How I almost invented RSS
Dave Winer, who's known, in spite of his wishes, as the inventor of RSS, wrote recently about the myth of the sole inventor, a topic I spend an entire chapter exploring through research in The Myths of Innovation.
Primarily Winer offers he didn't invent RSS – pointing out, despite what people prefer to think, there were too many contributions to name anyone, including himself, as "the inventor".
This is refreshing, as Invention is often like that scene in the Kirk Douglas film Spartacus, when everyone stands up saying "I am Sparticus! No, I am Spartacus". When an idea succeeds there are often dozens of people claiming to be first, or to have righteous claims (See my review of The Social Network).
As evidence of Winer's excellent point: I worked on a project similar to RSS years before the name RSS was coined. I'd never say I actually invented RSS, instead I'm one of many supporting stories of Winer's point.
Working on IE4 in 1996 we realized browsers were dumb and websites were stingy – they didn't tell us much about how they were organized or updated. We wanted websites to have a smart way to tell browsers about their data and how pages were organized or updated. We created an XML based standard, called Web Collections, and submitted it to the W3C in March 1997. We even shipped one use of the concept in IE 4.0 beta 1, called sitemaps, which led to a U.S. patent.

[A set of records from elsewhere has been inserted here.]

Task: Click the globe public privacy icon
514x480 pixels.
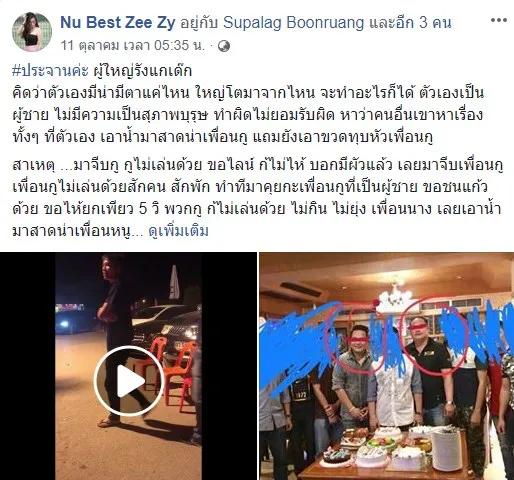Action: 224,46
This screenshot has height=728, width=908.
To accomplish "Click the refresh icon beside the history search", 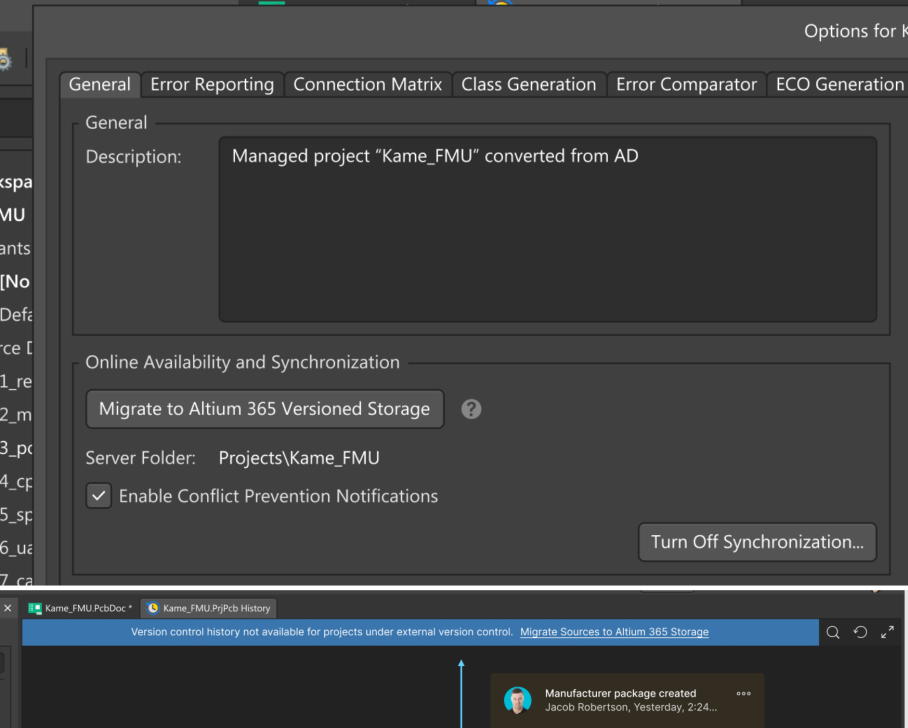I will coord(858,632).
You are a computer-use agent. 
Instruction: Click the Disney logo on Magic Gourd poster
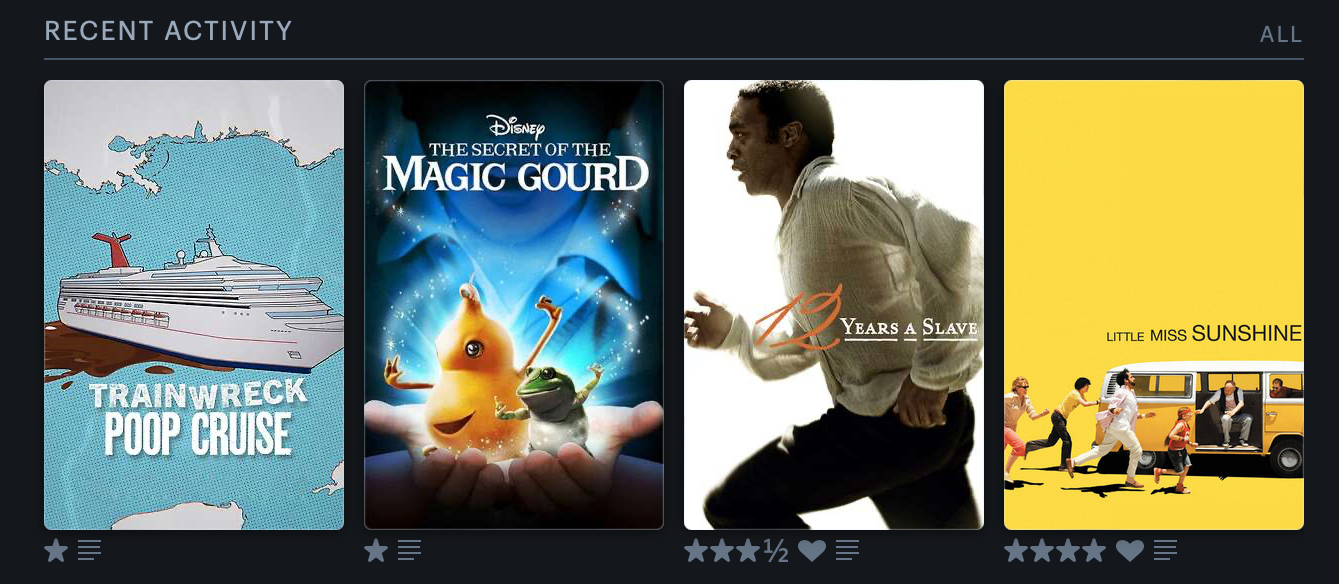click(516, 127)
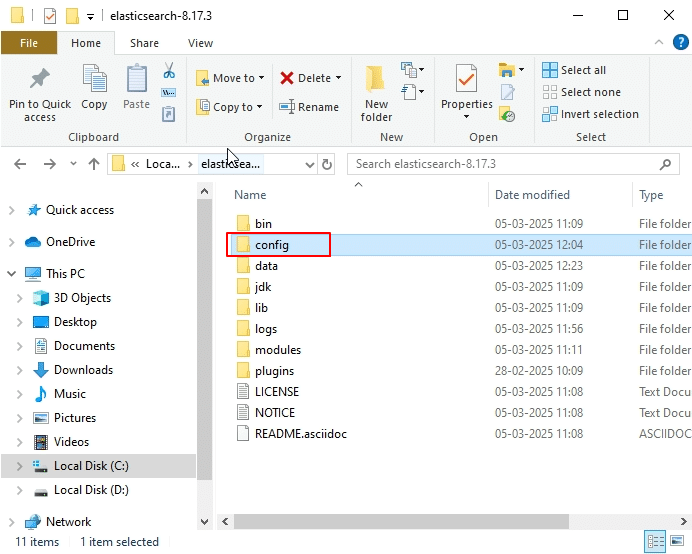Screen dimensions: 692x554
Task: Click the Cut scissors icon
Action: tap(169, 72)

Sounds impressive perhaps. But at the time few people cared. Even now, clearly, few people care :)
Moreso, Castedo Ellerman, a colleague working on another IE4 project called Channels, submitted a similar use of XML, called CDF, a few days later as part of our push technology offerings.
Netscape followed close behind with MCF in June of 1997 (It's possible they submitted something to the W3C earlier, but I couldn't find it. Hotsauce, the Apple based metadata system they more or less acquired existed earlier but not in a standard based form – links and more accurate history welcome).
Yet wikipedia's history on this matter starts in 1999 – Here's their history of RSS:
RDF Site Summary, the first version of RSS, was created by Guha at Netscape in March 1999 for use on the My.Netscape.Com portal. This version became known as RSS 0.9.[4] In July 1999, Dan Libby of Netscape produced a new version, RSS 0.91,[2] which simplified the format by removing RDF elements and incorporating elements from Dave Winer's scriptingNews syndication format.[7] Libby also renamed RSS "Rich Site Summary" and outlined further development of the format in a "futures document".[8]
Why are Web collections and CDF omitted? The reasons are simple:
The line for when an idea begins is arbitrary.When an idea, inherited from other ideas, becomes it's own concept is not a matter of science but opinion. This is not a crime, but simply convenience. It would take pages of names and ideas to comprehensively identify everyone who pursued any idea, and to sort out which of them knew of what work others were doing.
MSFT abandoned the ideas. My GM cut the sitemap feature, the only real use of web collections. And CDF was known mostly for the ill-fated Channels feature, part of the push technology (which Wired proclaimed would end web-browsing altogether). The uses of the standard's Microsoft made faded – and standards only thrive if they are manifested in software people use.
But this is not an unusual story – the complexity of origins, competitive approaches to a similar idea, and failures of acknowledgment or comprehensiveness is the norm. It's just inconvenient to take a close look at the origins of things, so mostly we never know.
Of course I didn't invent RSS. I almost did, along with many other folks. But I did work on something like it around the same time. Such is the life of people with ideas.